Rahmat diduga kesal dengan keinginannya istrinya yang tak tergoyahkan untuk menceraikannya, padahal ia sudah meminta maaf atas kesalahannya di masa lalu. Ia sempat memohon kepada istrinya untuk mencabut permohonan cerainya, namun sia-sia. Dia bersikukuh bahwa perceraian di Pengadilan Agama adalah satu-satunya jalan keluar dari hubungan kekerasan mereka.

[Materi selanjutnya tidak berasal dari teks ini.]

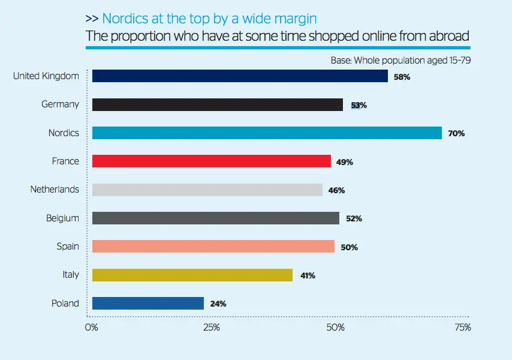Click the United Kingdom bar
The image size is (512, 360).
point(240,76)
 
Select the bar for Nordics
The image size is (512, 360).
point(267,133)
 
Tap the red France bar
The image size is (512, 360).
point(212,161)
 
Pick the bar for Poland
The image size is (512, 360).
point(148,303)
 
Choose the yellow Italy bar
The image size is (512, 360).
point(192,275)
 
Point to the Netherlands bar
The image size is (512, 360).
point(207,190)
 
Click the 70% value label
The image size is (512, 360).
point(456,133)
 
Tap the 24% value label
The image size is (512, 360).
point(218,304)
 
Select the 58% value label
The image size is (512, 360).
point(402,77)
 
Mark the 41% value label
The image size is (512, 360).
point(307,275)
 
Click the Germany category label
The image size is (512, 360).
point(60,104)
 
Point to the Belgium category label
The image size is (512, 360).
point(62,218)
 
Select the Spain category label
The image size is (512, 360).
point(67,246)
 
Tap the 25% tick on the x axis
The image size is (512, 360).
point(211,328)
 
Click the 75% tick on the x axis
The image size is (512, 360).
point(462,328)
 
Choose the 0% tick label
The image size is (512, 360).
point(91,328)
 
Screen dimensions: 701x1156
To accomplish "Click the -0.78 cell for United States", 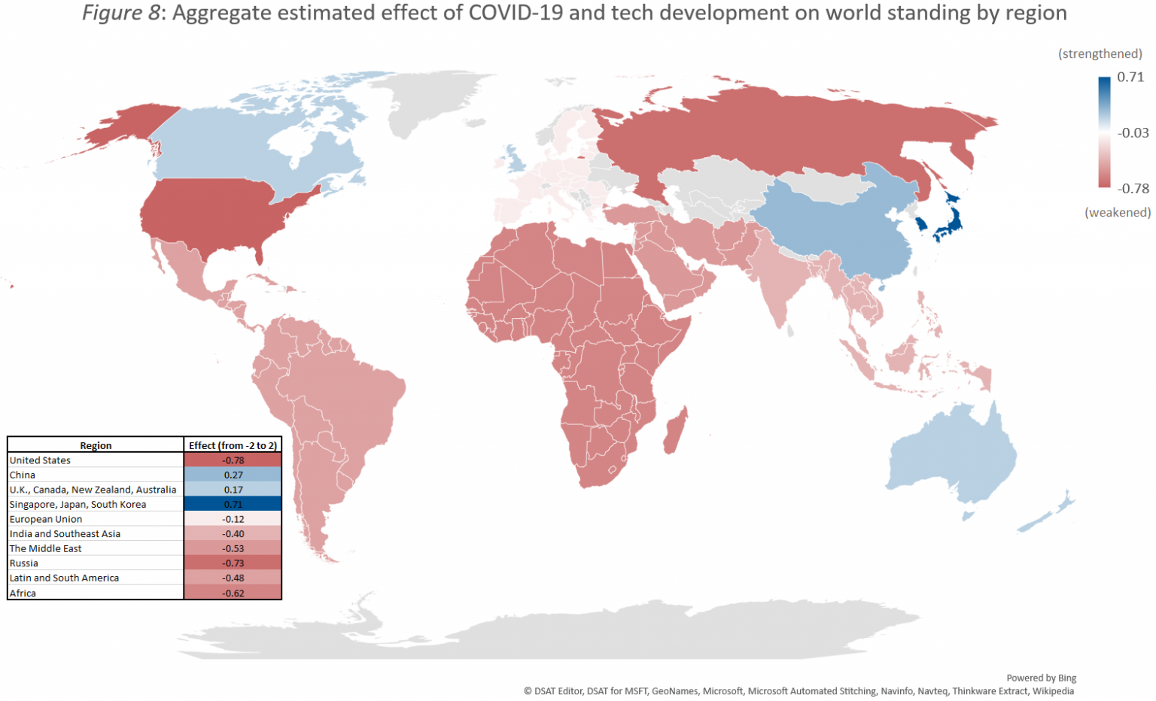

Pernikahan dan perceraian bagi pasangan Muslim di Indonesia diatur dalam UU Perkawinan No. 1/1974 dan Kompilasi Hukum Islam 1991, dan ditentukan di Pengadilan Agama. Baik laki-laki maupun perempuan mempunyai hak yang sama untuk mengajukan cerai ke pengadilan. Cerai bisa terjadi karena kekerasan, perzinahan, perjudian, penyalahgunaan obat, perbuatan menyakiti tubuh, adanya perselisihan berkepanjangan, pelanggaran janji nikah oleh suami (taklik talak), atau salah satu pihak meninggalkan keyakinan agama.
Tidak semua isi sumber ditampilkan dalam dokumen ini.